= Exercise set =
**1.** Repeat the part of the workforce forecasting article that starts at "Forecasting uses mathematical" and ends at "does forecasting matter?".
**2.** List the four things that the workforce forecasting article says workforce management is about having "the right" of.
**3.** Carry the workforce forecasting article forward from the point where it stops.

= Article =

-- Begin --

What is Workforce Management?

Forecasting

Forecasting - What is Workforce Management?

What is forecasting?

Forecasting uses mathematical models to calculate future demand, workload, and staffing requirements based on observed historical patterns. WFM is about having ‘the right number of people in the right places at the right times, doing the right things’ and forecasting is the first step in the process of determining ‘the right number of people'.

Sometimes, it simply isn’t possible to produce a forecast. For example, business process outsourcers (BPOs) are commonly provided by their clients with the forecast of workload or the required staffing. Organizations launching a new line of business will have no history with which to predict the future. Even in these cases, as soon as historical data begins to accumulate, the power of forecasting can be put to work.

Why does forecasting matter?

Forecasting is the foundation stone of workforce management. Without forecasting, it isn’t possible to balance the supply of employees with demand, because the demand is unknown. If demand is unknown, it’s impossible to schedule the workforce efficiently.

How does forecasting work?

Forecasting can be broken down into 4 steps:

1. Collect and analyze historical data

The main input to the forecasting process is the volume of demand or transactions occurring within specific intervals (e.g. per day or every 15, 30, or 60 minutes). Ideally, average processing time should be analyzed similarly. This is because workload depends on both volume and processing time, and processing time typically varies over time. In some industries, processing times can be longer in the evening than during the day, for example.

Long-term and short-term forecasting are both important. The more historical data that is available, the better you can detect seasonal patterns and growth trends in the data. It is important to collect data at short intervals. That’s because the goal is to match supply and demand across each working day, observing the peaks and troughs and avoiding under- and over- staffing. That isn’t possible If you only consider the total workload demand per day.

-- End --

= Supplied material =
-- Begin --

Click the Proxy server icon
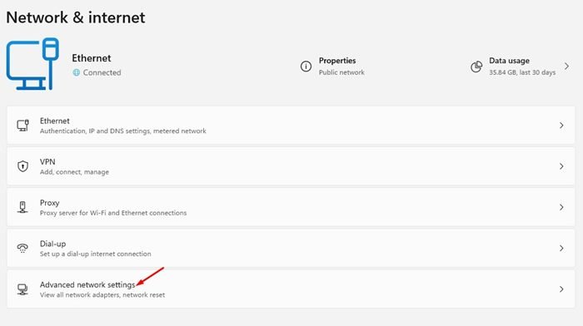 click(22, 207)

-- End --

= Task answers =
**1.**
Forecasting uses mathematical models to calculate future demand, workload, and staffing requirements based on observed historical patterns. WFM is about having ‘the right number of people in the right places at the right times, doing the right things’ and forecasting is the first step in the process of determining ‘the right number of people'.

Sometimes, it simply isn’t possible to produce a forecast. For example, business process outsourcers (BPOs) are commonly provided by their clients with the forecast of workload or the required staffing. Organizations launching a new line of business will have no history with which to predict the future. Even in these cases, as soon as historical data begins to accumulate, the power of forecasting can be put to work.

Why does forecasting matter?

**2.**
- number of people
- places
- times
- things

**3.**
The data typically originates from the system that manages the processes for which the workforce is scheduled. When dealing with large datasets, an automated integration with this system significally saves time and minimizes errors.

Good forecasting practice includes analyzing the data to find anomalies such as gaps in history and one-off spikes in demand. These don’t belong in the forecast and must be removed. You should however keep a note of exceptions that you know will recur in the future, such as billing runs, advertising campaigns, or public holidays. We’ll come back to that in step 3, below.

2. Predict future demand

Once you have a clean set of data, you are ready to generate your forecast down to regular intervals throughout the day. Multiple forecasting methods (or algorithms) are available, including: 

  • Moving weighted averages
  • Triple exponential smoothing
  • Auto-regressive integrated moving average
  • Neural networks
  • Multiple temporal aggregation

For the simpler algorithms, it’s possible to create a forecasting using a spreadsheet. The more powerful algorithms require a professional WFM application. injixo, for example, deploys multiple algorithms and uses artificial intelligence to constantly select and configure the algorithm that gives the best results with your data.

3. Apply business intelligence

Human intelligence is at least as important as artificial intelligence when it comes to forecast accuracy. No business experiences the same volume and pattern of demand 365 days a year, and frequently you will be aware of upcoming events that didn’t occur in the past. You have to deal with:

  • Marketing campaigns and promotions
  • Operational changes (e.g. billing, logistics, sales)
  • Organizational crises (e.g. bad PR, competitive pressure)
  • Corporate strategy and tactics (e.g. market development and expansion, new product launches, price changes, changes in customer base)
  • Public holidays, some of which don’t happen on fixed dates
  • Natural events (e.g. weather)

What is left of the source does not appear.